=== Begin Enclosure ===

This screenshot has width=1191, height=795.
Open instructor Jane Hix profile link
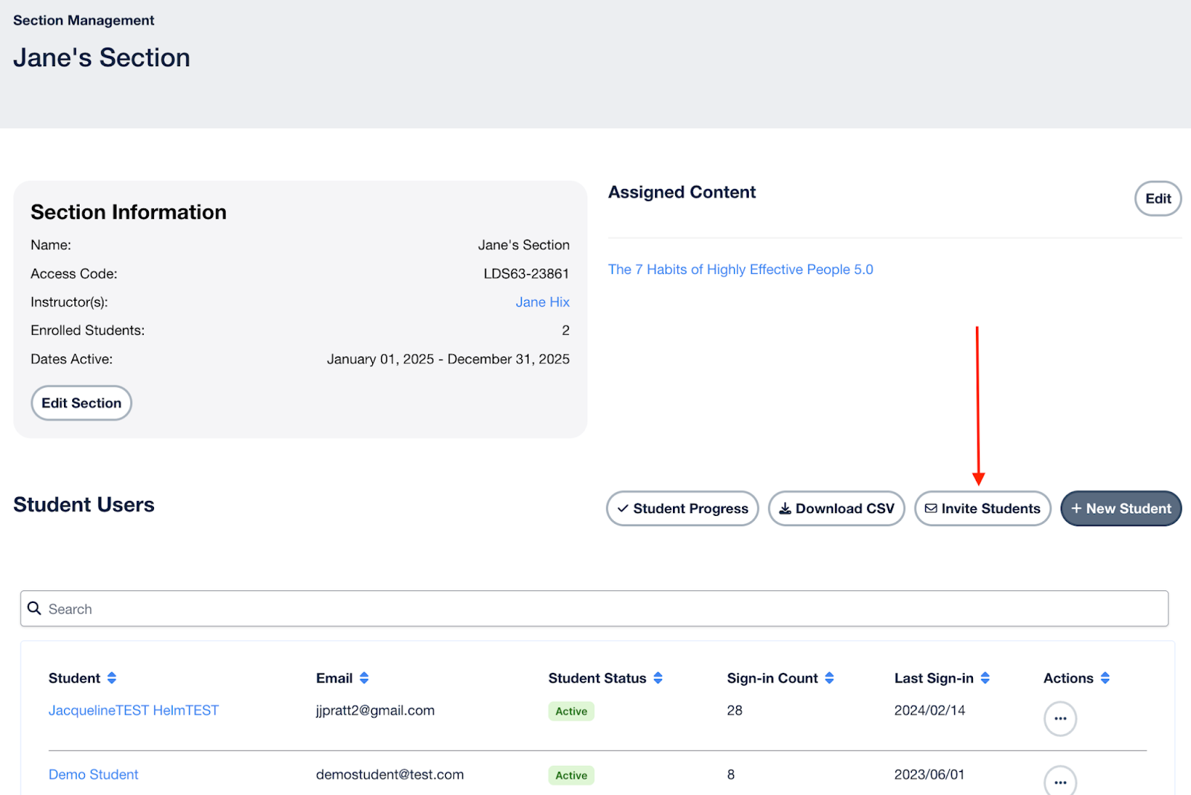click(542, 302)
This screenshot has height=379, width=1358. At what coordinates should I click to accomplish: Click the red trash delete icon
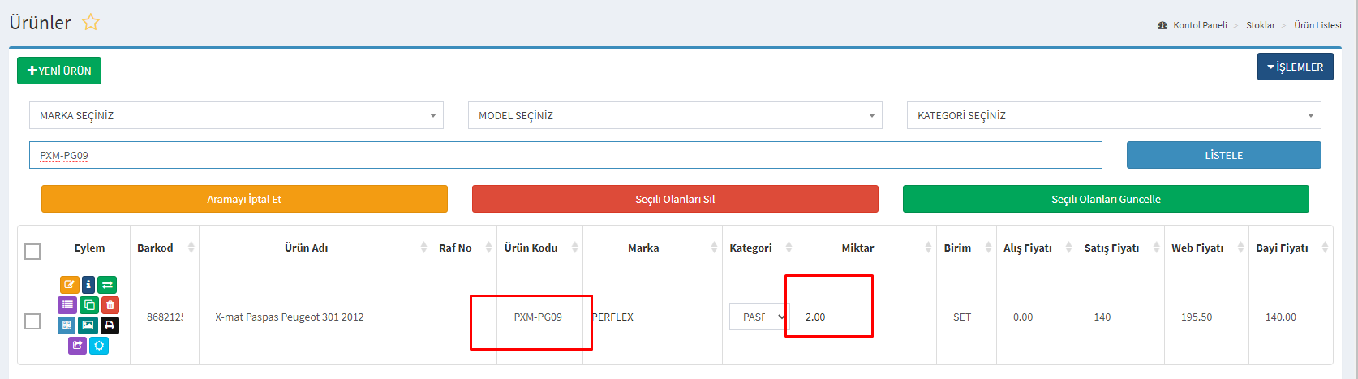tap(110, 305)
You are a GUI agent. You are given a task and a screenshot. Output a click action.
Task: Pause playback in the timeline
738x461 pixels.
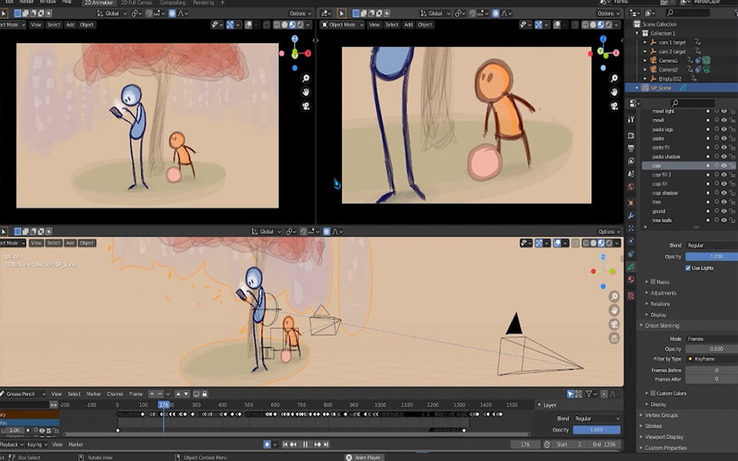click(x=305, y=444)
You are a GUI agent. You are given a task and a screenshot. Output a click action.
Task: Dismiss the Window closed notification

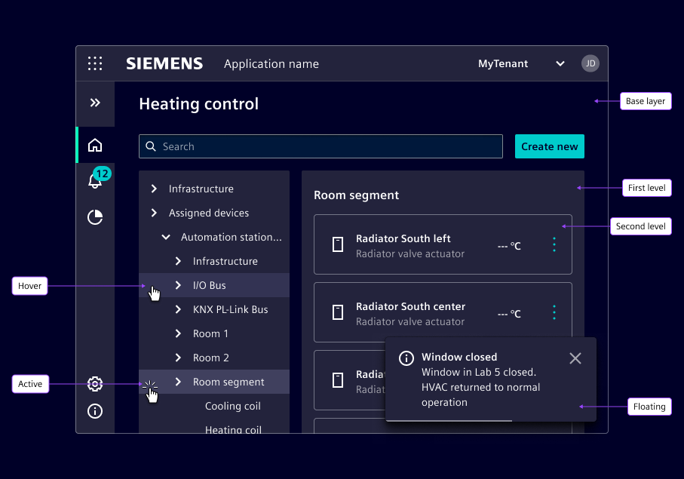(575, 358)
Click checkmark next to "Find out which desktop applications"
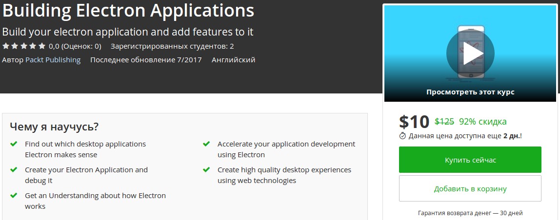The height and width of the screenshot is (220, 560). coord(13,144)
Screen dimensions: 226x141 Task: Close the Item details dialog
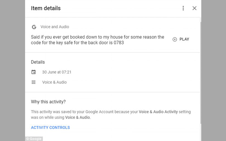point(194,8)
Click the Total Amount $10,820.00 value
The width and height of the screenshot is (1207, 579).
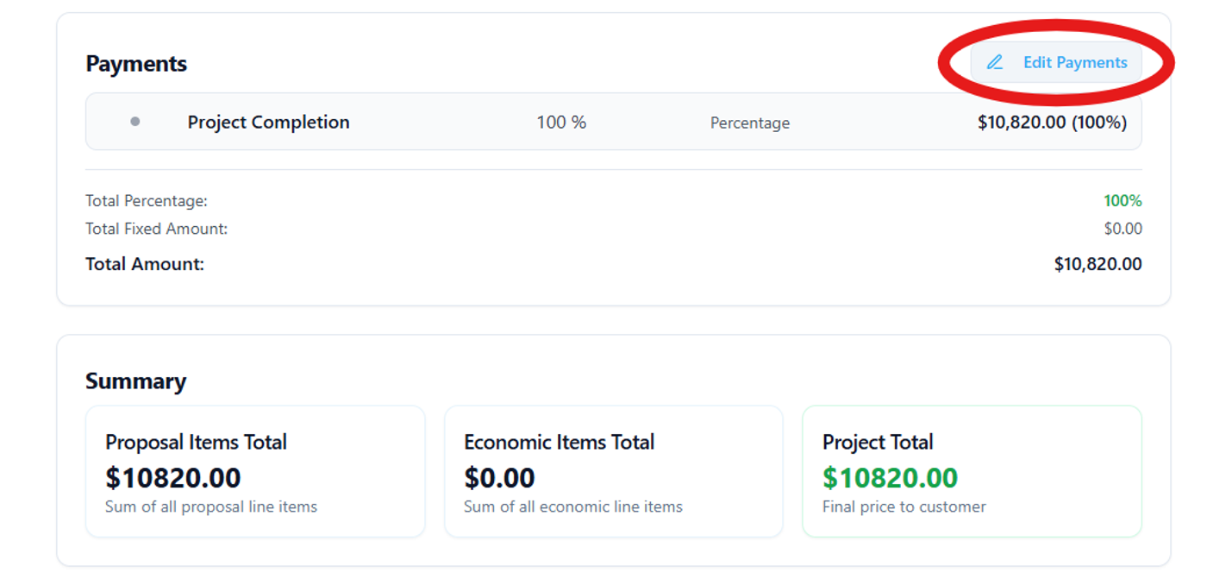[1098, 264]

=== End Enclosure ===

Task objective: Produce an exact copy of the lines from the line containing "738x461 pixels." through the last line of the records, with no pictures and no other text.

Task result:
738x461 pixels.
click(x=305, y=444)
You are a GUI agent. You are given a task and a screenshot. Output a click action.
Task: Dismiss the Window closed notification

(575, 358)
Click checkmark next to "Find out which desktop applications"
The height and width of the screenshot is (220, 560). coord(13,144)
Screen dimensions: 226x141 Task: Close the Item details dialog
point(194,8)
Click the Total Amount $10,820.00 value
The width and height of the screenshot is (1207, 579).
[1098, 264]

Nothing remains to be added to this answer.